Erik ten Hag: Ich kann Deventer jede Woche sehen. Ich habe zuhause "Fox", das ist so ähnlich wie "Sky" in Deutschland. Wenn ich will, kann ich alle Spiele aus Holland sehen. Auch aus der zweiten Liga.
SPOX: Sind Sie überrascht, wie gut Deventer in der Eredivisie mithält?
Ten Hag: Nein. Ich habe ja einen guten Kader zusammengestellt.
SPOX: Steckt also noch viel Erik ten Hag in den Go Ahead Eagles?
Ten Hag: Ich denke schon. Ich war ja nicht nur Trainer, sondern auch Sportdirektor. Ich war zuständig für die Zusammenstellung des Kaders. 90 Prozent der Mannschaft haben wir mit meinem Stab zusammengestellt. Ich bin nicht überrascht, weil die Mannschaft vorher schon Substanz hatte und wir dann noch drei, vier Spieler dazugekauft haben. Natürlich wird es mal Rückschläge geben, aber die Mannschaft ist zuhause schwer zu schlagen und auch auswärts schwer zu bespielen.
SPOX: In der Eredivisie geht es relativ eng zu. Eindhoven hat richtig Probleme in dieser Saison. Woher kommt diese Leistungsdichte?
Ten Hag: Ich habe in den letzten zwei Jahren festgestellt, dass das Niveau in der holländischen Liga gesunken ist. Viele junge talentierte Spieler haben zu schnell den Schritt ins Ausland gemacht. Das hat natürlich alles mit wirtschaftlichen Aspekten zu tun. Finanziell ergibt das Sinn, aber sportlich sind viele noch nicht so weit, um in besseren Ligen zu bestehen. In England, Spanien oder Deutschland ist das Tempo ungemein höher als in Holland.
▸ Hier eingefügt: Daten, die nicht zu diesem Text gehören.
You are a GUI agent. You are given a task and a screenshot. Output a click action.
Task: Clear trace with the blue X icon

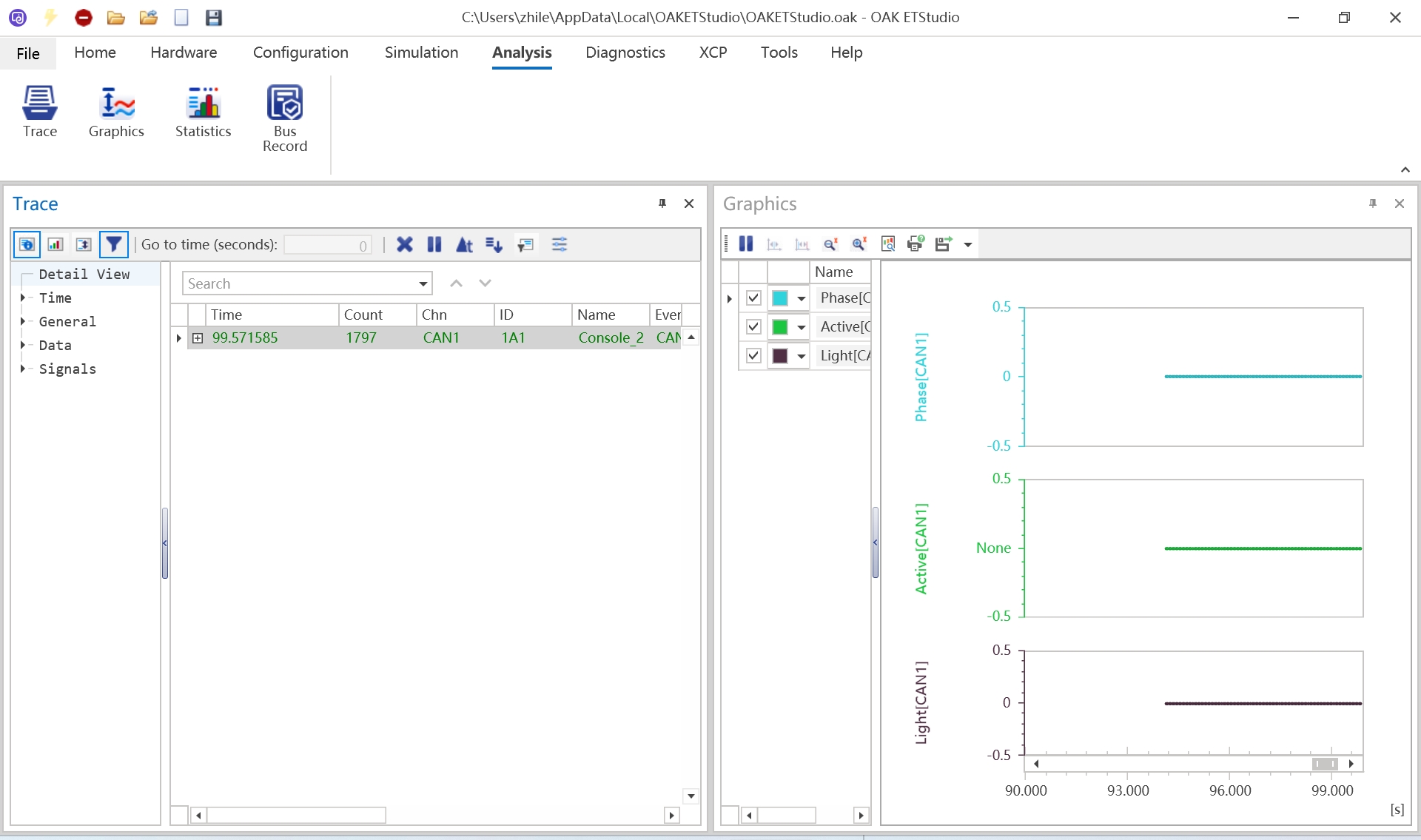point(404,244)
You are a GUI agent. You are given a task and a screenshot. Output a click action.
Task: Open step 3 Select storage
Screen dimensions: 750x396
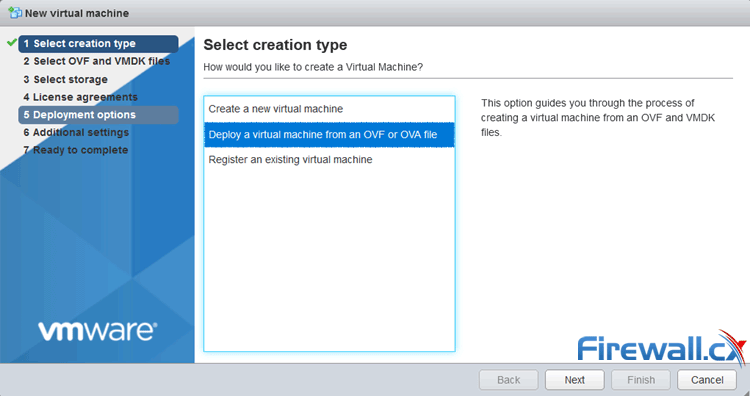[66, 79]
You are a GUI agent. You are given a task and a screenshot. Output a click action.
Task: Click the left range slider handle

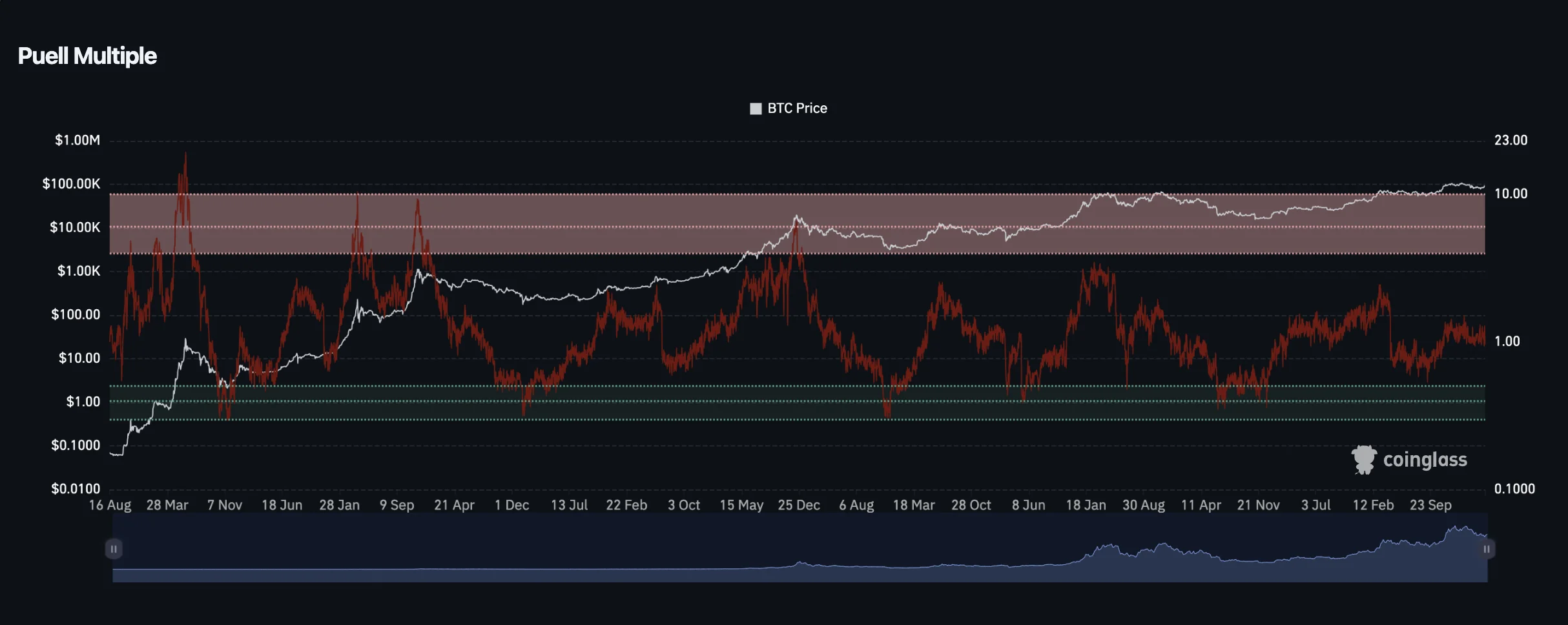pos(114,549)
SPOX: Deswegen hat wohl auch Luuk de Jong in Mönchengladbach diese Probleme.
Ten Hag: Ich wollte keine Namen nennen, aber es stimmt schon, dass er oder Bas Dost gute Beispiele sind: Sie sind sehr gute Spieler, große Talente, aber sie schaffen es momentan noch nicht, sich zu behaupten. Für ihre Entwicklung wäre es besser gewesen, in Holland zwei, drei Jahre weiter zu machen und dann erst zu wechseln, wenn sie soweit sind.
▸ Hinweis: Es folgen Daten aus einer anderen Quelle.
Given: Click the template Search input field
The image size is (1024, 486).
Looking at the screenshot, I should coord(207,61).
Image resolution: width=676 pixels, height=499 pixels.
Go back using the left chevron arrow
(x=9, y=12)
SPOX: Dienen diese Spieler als gutes Vorbild für Ihre U-23-Spieler bei Bayern, die lieber heute als morgen in der Bundesliga-Mannschaft spielen wollen?
Ten Hag: Ja. Junge Spieler sind oft gedanklich schon in der Bundesliga. Aber da ist ein anderes Niveau. Wenn du von Eins nach Zehn willst, kannst du die Schritte drei, vier, fünf, sechs nicht einfach weglassen. Du musst deine Karriere aufbauen. Wenn du alles zu schnell forcierst, kann das deine Karriere beeinflussen oder sogar beenden, bevor sie überhaupt angefangen hat.
SPOX: Welche Rolle spielen die Berater?
Ten Hag: Es gibt sehr gute Berater, aber es gibt auch solche, die so schnell wie möglich Geld verdienen wollen. Natürlich gibt es Toptalente, die einen schnellen Weg in die Bundesliga machen können. Julian Draxler ist so einer. Aber das ist eine Ausnahme. Ansonsten muss erst einmal eine Entwicklung stattfinden: Im Kopf, beim Tempo, in der Mentalität. Ich bin als Trainer auch ungeduldig, ich will heute schon Fortschritte sehen, aber man muss erst einmal einen Weg zurücklegen.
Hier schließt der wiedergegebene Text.